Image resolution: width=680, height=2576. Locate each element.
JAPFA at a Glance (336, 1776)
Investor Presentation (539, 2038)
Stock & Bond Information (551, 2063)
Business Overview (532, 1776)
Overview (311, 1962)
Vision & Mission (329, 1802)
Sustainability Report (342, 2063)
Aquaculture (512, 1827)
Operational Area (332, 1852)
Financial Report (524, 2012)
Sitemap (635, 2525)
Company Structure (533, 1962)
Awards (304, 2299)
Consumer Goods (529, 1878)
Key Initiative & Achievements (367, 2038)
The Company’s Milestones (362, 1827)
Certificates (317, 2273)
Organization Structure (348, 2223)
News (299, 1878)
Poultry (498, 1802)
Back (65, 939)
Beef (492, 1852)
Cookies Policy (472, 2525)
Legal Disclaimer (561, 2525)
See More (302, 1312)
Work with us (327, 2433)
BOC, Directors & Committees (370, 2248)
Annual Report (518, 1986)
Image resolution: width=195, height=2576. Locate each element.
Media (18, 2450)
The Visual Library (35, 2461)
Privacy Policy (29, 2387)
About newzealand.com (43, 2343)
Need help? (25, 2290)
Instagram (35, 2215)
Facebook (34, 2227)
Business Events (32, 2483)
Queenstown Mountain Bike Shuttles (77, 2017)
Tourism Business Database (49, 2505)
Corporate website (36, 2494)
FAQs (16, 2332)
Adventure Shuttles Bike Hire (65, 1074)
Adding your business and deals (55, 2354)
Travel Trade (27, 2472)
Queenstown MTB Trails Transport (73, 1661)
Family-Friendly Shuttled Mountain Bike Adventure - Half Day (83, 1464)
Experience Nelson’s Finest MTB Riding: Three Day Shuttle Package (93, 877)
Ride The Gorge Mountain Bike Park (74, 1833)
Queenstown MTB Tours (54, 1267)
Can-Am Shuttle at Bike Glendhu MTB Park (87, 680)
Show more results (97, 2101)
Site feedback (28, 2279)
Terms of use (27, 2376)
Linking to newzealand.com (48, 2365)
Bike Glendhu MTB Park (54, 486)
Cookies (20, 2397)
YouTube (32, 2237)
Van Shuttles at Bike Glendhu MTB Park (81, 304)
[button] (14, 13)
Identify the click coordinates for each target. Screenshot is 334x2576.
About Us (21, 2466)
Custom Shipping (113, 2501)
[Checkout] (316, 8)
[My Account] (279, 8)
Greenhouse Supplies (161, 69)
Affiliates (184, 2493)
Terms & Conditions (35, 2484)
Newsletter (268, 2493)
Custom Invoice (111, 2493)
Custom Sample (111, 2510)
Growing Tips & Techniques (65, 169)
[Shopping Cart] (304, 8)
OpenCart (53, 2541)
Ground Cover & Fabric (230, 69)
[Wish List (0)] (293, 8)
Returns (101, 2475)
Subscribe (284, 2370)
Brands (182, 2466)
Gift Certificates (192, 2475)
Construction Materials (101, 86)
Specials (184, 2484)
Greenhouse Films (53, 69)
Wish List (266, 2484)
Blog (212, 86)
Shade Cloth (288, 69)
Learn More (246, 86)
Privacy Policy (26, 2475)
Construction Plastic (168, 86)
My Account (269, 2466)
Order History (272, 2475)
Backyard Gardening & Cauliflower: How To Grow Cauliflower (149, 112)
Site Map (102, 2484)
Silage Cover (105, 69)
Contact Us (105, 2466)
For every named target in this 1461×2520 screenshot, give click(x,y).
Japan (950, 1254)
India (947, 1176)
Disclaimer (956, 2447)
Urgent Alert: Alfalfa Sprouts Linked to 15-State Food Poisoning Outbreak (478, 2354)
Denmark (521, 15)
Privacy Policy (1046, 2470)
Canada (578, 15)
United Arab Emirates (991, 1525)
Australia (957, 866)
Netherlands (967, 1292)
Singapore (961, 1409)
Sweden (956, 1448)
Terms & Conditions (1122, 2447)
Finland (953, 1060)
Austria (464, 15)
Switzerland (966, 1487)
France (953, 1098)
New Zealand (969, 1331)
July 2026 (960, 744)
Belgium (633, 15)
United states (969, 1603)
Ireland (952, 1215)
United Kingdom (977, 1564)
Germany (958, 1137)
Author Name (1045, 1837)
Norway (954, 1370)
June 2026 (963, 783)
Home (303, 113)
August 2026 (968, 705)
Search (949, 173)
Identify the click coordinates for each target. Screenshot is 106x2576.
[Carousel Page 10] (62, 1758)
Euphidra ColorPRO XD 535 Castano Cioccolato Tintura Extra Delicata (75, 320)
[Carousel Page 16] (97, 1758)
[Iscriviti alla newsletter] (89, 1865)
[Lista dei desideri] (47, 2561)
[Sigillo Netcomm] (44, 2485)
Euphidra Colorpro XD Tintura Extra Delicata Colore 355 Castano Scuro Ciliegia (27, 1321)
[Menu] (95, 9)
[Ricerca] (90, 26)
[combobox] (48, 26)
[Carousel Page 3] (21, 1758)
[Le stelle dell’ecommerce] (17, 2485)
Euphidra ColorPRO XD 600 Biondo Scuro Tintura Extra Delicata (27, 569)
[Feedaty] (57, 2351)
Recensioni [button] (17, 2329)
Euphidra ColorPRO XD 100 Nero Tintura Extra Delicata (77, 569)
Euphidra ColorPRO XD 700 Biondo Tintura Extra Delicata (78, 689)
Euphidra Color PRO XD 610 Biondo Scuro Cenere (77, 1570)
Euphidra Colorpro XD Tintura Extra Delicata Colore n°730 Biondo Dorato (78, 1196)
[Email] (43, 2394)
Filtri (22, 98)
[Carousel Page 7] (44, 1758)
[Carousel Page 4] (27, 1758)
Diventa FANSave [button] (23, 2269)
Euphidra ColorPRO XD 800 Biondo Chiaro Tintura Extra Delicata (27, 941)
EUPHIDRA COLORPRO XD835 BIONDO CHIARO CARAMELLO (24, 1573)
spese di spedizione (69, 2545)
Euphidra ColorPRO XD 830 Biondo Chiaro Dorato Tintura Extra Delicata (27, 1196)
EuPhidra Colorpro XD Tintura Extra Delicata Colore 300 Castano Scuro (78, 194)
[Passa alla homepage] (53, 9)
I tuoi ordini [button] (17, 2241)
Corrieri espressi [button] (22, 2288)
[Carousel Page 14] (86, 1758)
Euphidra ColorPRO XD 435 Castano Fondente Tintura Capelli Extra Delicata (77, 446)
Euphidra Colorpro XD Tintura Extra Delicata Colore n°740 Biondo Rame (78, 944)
--------------------------------
Work item ::
Could you set down exactly the lines above, from the one containing "[Passa alla homepage] (53, 9)" through the last, including both and nothing else?

Result of this exercise ::
[Passa alla homepage] (53, 9)
I tuoi ordini [button] (17, 2241)
Corrieri espressi [button] (22, 2288)
[Carousel Page 14] (86, 1758)
Euphidra ColorPRO XD 435 Castano Fondente Tintura Capelli Extra Delicata (77, 446)
Euphidra Colorpro XD Tintura Extra Delicata Colore n°740 Biondo Rame (78, 944)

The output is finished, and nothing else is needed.